But I personally prefer to avoid "mixing" too much functionality. In this case: I think that

  • reading the values from a file and
  • computing the min/max/avg

should be separate operations.

Computing the min/max/average of an int[] array is a very common operation. So common that it probably already has been implemented thousands of times (and it's a pity that this functionality was not available in the standard API before Java 8).

However, if I had to implement something like this (and was not willing or allowed to use a sophisticated library solution like, for example, the SummaryStatistics of Apache Commons Math), I'd go for some utility methods:

static int min(int array[]) 
{
    int result = Integer.MAX_VALUE;
    for (int a : array) result = Math.min(result, a);
    return result;
}

int max(int array[]) 
{
    int result = Integer.MIN_VALUE;
    for (int a : array) result = Math.max(result, a);
    return result;
}

static int sum(int array[]) 
{
    int result = 0;
    for (int a : array) result += a;
    return result;
}

static double average(int array[]) 
{
    return (double)sum(array)/array.length;
}

Another advantage (apart from the "purists" argument of "Separation Of Concerns") is that these methods are reusable.
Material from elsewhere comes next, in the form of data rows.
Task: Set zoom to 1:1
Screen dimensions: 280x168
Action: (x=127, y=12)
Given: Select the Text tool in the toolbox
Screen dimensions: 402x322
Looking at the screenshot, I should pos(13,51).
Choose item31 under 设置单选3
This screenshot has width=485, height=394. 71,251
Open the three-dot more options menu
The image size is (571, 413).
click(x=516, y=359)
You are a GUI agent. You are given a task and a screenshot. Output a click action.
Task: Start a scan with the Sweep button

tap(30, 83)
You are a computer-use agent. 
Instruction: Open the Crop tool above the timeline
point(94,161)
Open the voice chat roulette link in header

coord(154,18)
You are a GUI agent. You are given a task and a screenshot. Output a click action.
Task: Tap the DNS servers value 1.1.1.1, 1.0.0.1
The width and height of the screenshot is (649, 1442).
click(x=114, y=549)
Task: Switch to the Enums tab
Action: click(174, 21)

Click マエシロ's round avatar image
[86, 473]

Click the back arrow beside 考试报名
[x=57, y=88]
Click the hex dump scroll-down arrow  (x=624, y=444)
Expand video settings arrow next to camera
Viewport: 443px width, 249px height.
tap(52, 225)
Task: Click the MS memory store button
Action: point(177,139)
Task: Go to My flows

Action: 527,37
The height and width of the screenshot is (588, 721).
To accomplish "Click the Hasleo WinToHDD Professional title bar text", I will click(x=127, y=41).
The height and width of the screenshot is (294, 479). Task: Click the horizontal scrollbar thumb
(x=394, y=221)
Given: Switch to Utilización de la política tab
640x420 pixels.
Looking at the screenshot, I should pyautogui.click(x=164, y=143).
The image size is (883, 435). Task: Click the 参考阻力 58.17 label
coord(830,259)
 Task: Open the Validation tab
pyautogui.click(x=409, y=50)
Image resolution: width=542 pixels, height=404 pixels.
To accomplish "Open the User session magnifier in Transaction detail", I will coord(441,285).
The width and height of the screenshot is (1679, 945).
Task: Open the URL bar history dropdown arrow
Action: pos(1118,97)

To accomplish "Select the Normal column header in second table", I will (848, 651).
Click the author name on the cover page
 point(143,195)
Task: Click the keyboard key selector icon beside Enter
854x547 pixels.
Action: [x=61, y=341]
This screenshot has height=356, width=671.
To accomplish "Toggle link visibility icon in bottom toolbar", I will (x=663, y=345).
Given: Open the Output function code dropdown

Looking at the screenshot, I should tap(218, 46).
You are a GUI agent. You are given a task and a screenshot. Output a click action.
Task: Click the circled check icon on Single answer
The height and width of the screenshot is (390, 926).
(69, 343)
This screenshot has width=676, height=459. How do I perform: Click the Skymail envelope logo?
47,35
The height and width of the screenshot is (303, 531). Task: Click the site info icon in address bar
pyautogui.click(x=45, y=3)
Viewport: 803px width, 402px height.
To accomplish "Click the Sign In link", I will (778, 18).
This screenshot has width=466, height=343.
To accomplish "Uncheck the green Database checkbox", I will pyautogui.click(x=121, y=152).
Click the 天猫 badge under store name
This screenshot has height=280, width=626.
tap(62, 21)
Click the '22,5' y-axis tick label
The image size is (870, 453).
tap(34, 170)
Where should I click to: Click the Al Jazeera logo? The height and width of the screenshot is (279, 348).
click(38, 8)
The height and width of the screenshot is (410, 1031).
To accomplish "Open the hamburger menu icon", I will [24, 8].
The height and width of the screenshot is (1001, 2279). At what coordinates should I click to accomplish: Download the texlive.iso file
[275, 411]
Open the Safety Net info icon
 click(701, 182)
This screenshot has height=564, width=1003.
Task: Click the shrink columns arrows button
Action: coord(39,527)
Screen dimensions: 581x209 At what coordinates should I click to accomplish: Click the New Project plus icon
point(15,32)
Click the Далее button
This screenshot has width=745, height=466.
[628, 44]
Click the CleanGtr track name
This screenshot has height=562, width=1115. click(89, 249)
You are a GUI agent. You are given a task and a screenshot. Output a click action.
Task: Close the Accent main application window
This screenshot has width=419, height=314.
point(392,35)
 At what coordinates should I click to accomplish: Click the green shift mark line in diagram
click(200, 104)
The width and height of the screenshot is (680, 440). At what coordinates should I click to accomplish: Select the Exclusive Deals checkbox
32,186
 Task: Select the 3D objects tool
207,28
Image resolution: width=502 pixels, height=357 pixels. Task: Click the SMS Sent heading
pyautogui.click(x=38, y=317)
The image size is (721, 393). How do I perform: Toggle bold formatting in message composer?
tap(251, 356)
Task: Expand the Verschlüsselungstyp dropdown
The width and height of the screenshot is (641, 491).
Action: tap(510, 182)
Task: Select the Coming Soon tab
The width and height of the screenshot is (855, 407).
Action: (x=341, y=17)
You can put them into a IntArrays utility class, and whenever you need this functionality, you can just call these methods.

If you can already use Java 8, then it's even simpler, because exactly these operations now (finally!) are part of the standard API. They are offered in the IntStream class, that exactly has the min(), max() and average() methods that you need. There you could just write something like

int min = IntStream.of(balance).min().getAsInt();
int max = IntStream.of(balance).max().getAsInt();
double average = IntStream.of(balance).average().getAsDouble();

2 Comments

You need to read the array three time in this case while azurefrog only read it once
@Lordofdark I mentioned that the array should only be read once.